The truth is we need help to be truthful. We need help to confess. For this reason, every Yom Kippur the words of Isaiah are read. We read of an ancient people’s vulnerable exposedness to the truth to stand in their shameful shoes and to expose ourselves to our truth.
Please note the communal (systemic) nature of the confession. The confession of neglecting the poor and vulnerable of society and the deathly consequences that follow. The confession goes deeper, reaching to the primary sin of the religious and that is believing that one can have a relationship with God while by-passing one’s neighbour through the conduit of religious ritual. Note too that the moment we prioritise the poor through just policy the light of the nation will shine. In other words there will be no more load-shedding. Anyone want to say, Amen?
Isaiah 58
Shout out, do not hold back!
Lift up your voice like a trumpet!
Announce to my people their rebellion,
to the house of Jacob their sins.
2 Yet day after day they seek me
and delight to know my ways,
as if they were a nation that practised righteousness
and did not forsake the ordinance of their God;
they ask of me righteous judgements,
they delight to draw near to God.
3 ‘Why do we fast, but you do not see?
Why humble ourselves, but you do not notice?’
Look, you serve your own interest on your fast-day,
and oppress all your workers.
4 Look, you fast only to quarrel and to fight
and to strike with a wicked fist.
Such fasting as you do today
will not make your voice heard on high.
5 Is such the fast that I choose,
a day to humble oneself?
Is it to bow down the head like a bulrush,
and to lie in sackcloth and ashes?
Will you call this a fast,
a day acceptable to the Lord?

## What is being asked
Copy the Yom Kippur text from "Lift up your" up to and including "do not see?", replacing "trumpet" with "horn". The items that come next are separate material, unrelated to the text above.

## Data supplied
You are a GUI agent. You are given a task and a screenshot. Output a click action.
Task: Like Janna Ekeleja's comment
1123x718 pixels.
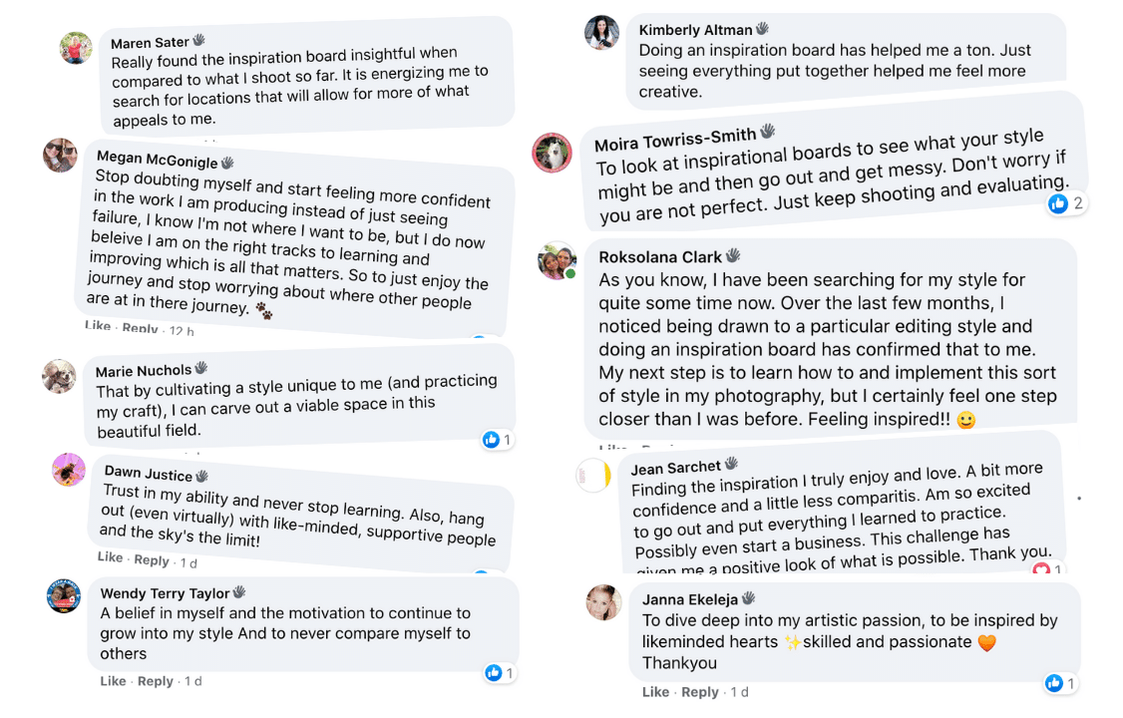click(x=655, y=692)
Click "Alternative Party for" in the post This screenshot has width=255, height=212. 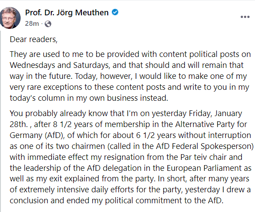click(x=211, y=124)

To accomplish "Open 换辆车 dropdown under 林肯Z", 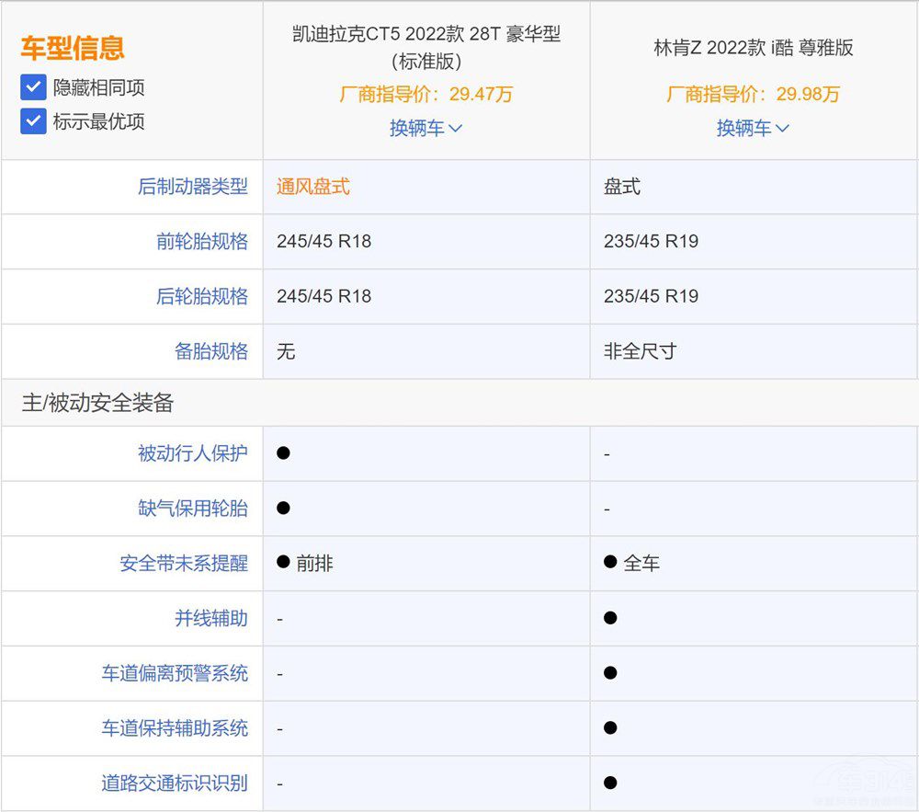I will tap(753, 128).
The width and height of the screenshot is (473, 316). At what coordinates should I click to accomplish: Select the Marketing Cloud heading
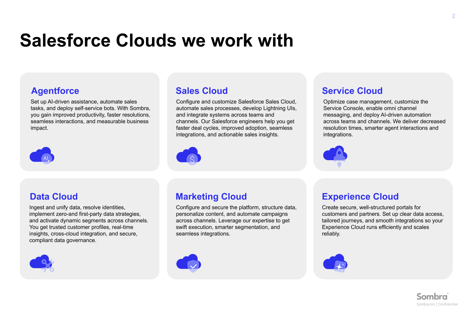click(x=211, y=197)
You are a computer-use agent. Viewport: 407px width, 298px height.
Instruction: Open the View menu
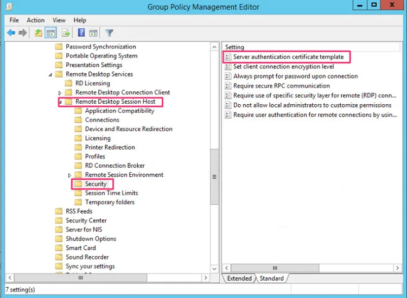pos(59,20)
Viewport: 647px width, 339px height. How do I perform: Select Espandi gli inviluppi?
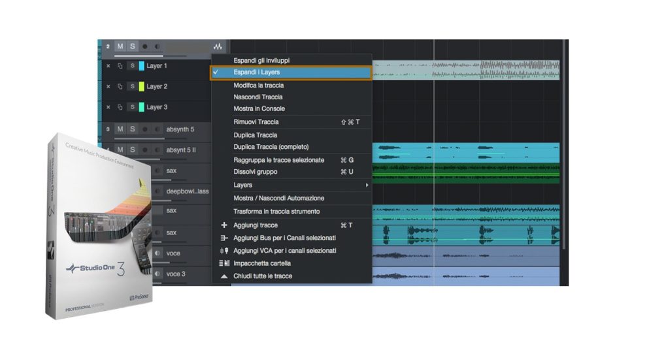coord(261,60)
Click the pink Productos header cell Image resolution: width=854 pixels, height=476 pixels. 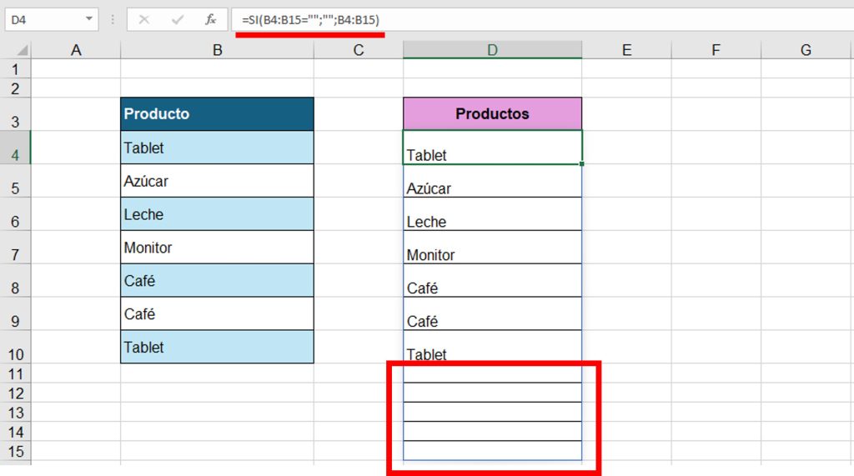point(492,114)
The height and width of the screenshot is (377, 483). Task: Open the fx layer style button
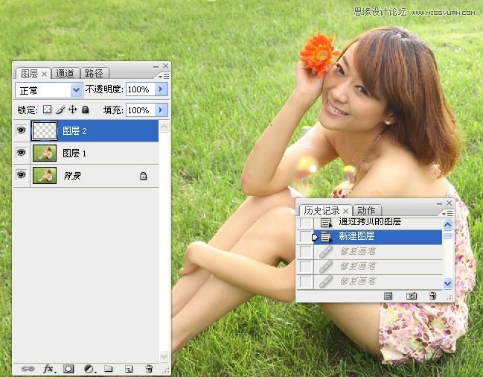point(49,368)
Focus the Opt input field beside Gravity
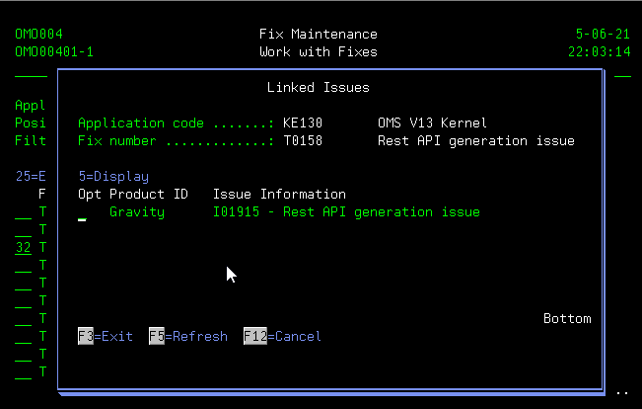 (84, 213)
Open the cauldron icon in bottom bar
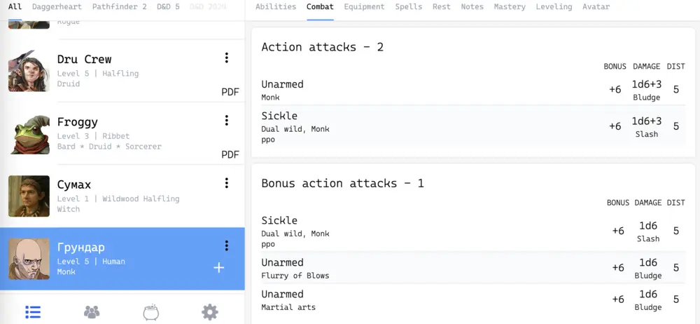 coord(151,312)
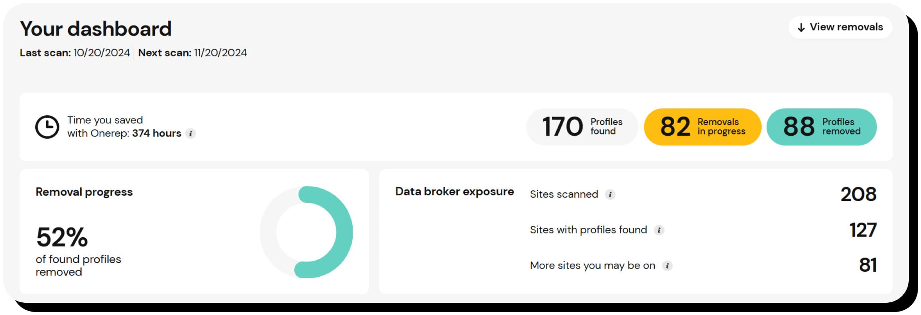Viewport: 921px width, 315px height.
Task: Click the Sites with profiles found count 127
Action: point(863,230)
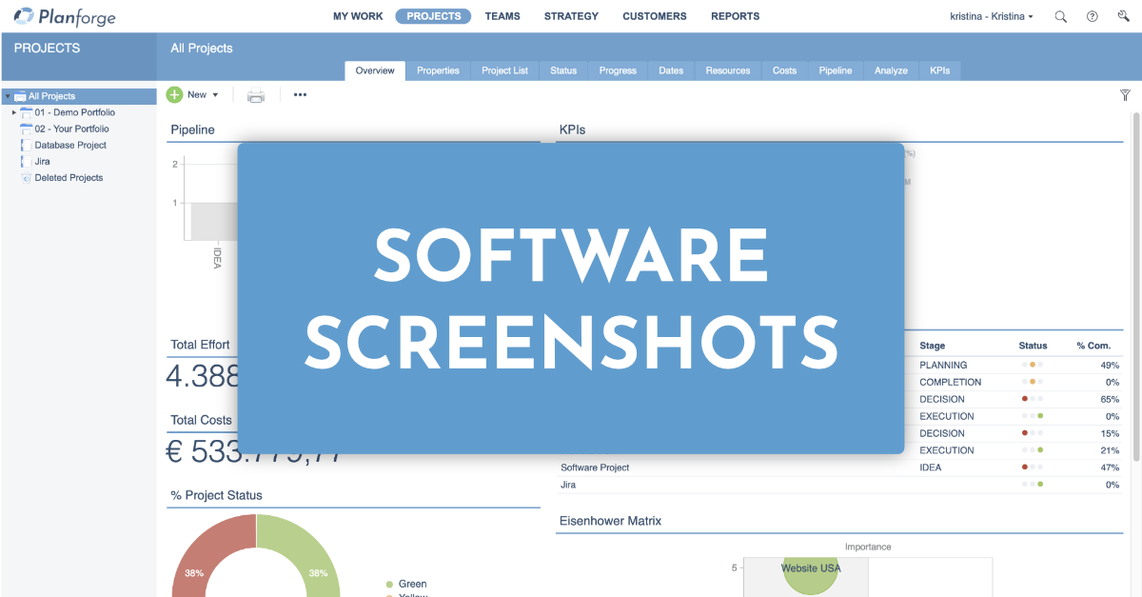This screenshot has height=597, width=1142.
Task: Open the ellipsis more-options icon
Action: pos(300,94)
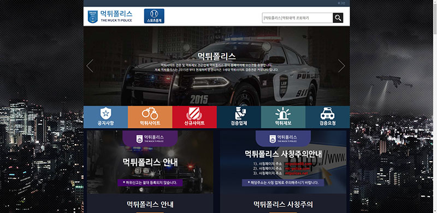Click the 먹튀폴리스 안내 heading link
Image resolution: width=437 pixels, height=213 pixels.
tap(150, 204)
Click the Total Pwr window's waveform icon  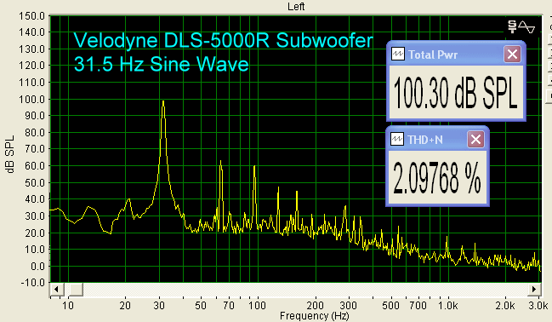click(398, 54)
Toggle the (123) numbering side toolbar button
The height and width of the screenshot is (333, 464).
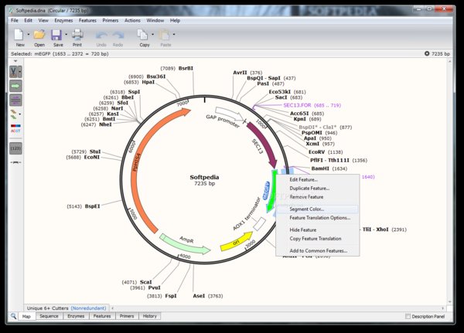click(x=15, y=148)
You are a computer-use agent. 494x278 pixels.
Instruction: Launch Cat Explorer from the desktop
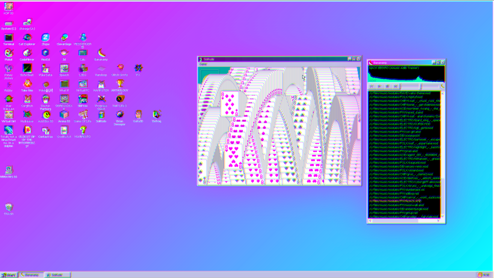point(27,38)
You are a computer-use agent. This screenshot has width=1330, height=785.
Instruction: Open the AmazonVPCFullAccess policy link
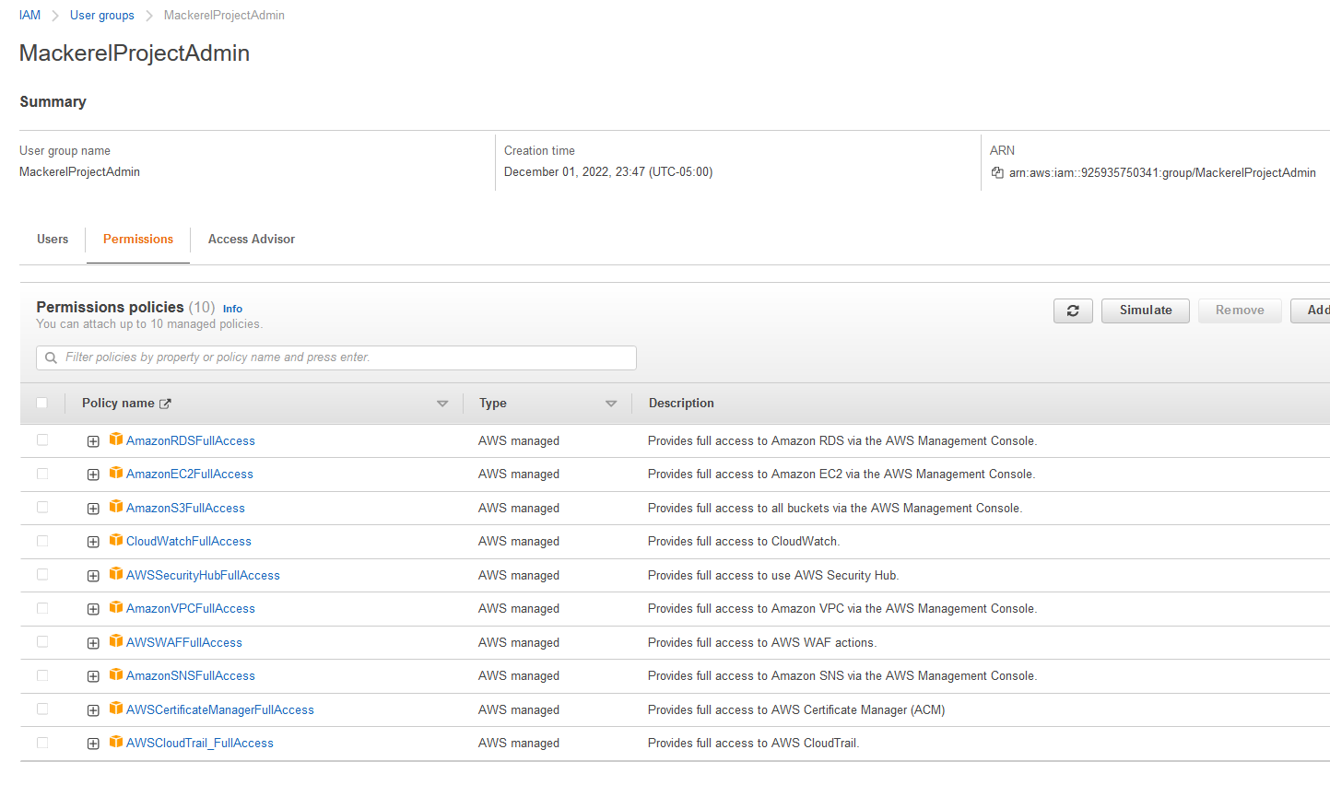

## Answer space
Lift up your voice like a horn!
Announce to my people their rebellion,
to the house of Jacob their sins.
2 Yet day after day they seek me
and delight to know my ways,
as if they were a nation that practised righteousness
and did not forsake the ordinance of their God;
they ask of me righteous judgements,
they delight to draw near to God.
3 ‘Why do we fast, but you do not see?